### What you have to do
Filter the entries below down to the lines that hold "input".

[Entries taken from a collection]
☆ ☆ ☆ ☆ ☆ ☆ ☆

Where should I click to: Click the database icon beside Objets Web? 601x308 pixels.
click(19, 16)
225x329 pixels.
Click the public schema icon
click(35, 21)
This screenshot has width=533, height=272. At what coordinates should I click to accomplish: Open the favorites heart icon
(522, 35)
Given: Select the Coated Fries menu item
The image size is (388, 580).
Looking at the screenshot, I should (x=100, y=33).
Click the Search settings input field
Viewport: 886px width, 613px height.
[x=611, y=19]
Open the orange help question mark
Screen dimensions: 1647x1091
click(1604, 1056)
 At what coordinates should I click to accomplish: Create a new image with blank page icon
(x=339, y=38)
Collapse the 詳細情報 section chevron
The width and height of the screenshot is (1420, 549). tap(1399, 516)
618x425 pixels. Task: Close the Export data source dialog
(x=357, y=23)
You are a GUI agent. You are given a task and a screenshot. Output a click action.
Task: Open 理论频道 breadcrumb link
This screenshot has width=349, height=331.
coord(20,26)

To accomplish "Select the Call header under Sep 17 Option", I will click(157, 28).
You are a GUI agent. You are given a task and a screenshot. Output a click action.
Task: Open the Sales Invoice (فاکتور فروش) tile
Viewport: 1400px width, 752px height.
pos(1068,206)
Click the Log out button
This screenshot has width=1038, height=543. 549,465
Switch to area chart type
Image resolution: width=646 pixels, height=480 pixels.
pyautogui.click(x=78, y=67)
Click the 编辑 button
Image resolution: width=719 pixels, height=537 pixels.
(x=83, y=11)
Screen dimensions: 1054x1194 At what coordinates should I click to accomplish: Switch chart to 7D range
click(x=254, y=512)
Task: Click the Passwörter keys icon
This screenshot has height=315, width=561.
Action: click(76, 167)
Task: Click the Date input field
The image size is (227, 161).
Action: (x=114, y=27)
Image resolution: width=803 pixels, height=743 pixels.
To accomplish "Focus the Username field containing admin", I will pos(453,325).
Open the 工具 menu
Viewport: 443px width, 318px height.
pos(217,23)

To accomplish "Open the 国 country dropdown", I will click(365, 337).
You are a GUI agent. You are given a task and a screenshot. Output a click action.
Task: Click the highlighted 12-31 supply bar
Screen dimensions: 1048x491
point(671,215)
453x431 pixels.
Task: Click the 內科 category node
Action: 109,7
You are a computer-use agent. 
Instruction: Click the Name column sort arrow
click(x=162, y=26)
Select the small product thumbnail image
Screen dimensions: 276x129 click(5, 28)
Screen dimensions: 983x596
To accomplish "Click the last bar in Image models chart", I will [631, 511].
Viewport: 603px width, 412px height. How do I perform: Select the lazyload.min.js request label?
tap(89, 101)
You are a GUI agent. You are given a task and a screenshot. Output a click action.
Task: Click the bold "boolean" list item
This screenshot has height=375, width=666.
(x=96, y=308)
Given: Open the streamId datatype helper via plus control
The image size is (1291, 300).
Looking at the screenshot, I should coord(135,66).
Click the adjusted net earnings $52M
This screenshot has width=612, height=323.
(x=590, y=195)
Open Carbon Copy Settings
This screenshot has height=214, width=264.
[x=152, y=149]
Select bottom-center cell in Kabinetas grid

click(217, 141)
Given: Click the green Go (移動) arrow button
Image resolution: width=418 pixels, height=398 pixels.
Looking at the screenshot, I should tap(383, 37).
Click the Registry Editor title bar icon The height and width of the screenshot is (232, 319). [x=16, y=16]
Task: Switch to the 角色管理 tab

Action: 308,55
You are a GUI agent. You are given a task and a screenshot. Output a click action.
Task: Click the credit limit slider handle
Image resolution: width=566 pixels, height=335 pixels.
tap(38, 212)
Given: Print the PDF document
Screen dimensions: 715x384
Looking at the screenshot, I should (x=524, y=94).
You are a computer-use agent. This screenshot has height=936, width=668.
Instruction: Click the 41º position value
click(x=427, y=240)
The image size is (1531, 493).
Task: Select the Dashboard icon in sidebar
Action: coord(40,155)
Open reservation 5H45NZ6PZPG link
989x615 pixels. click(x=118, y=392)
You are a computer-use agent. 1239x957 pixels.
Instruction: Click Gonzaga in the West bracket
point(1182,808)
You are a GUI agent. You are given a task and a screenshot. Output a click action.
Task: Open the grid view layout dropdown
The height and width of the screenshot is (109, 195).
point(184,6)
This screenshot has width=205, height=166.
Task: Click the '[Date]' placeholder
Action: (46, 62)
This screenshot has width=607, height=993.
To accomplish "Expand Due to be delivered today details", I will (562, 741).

☆ ☆ ☆ ☆ ☆ ☆ ☆

### Written solution
Click the Search settings input field
Task: Click the Date input field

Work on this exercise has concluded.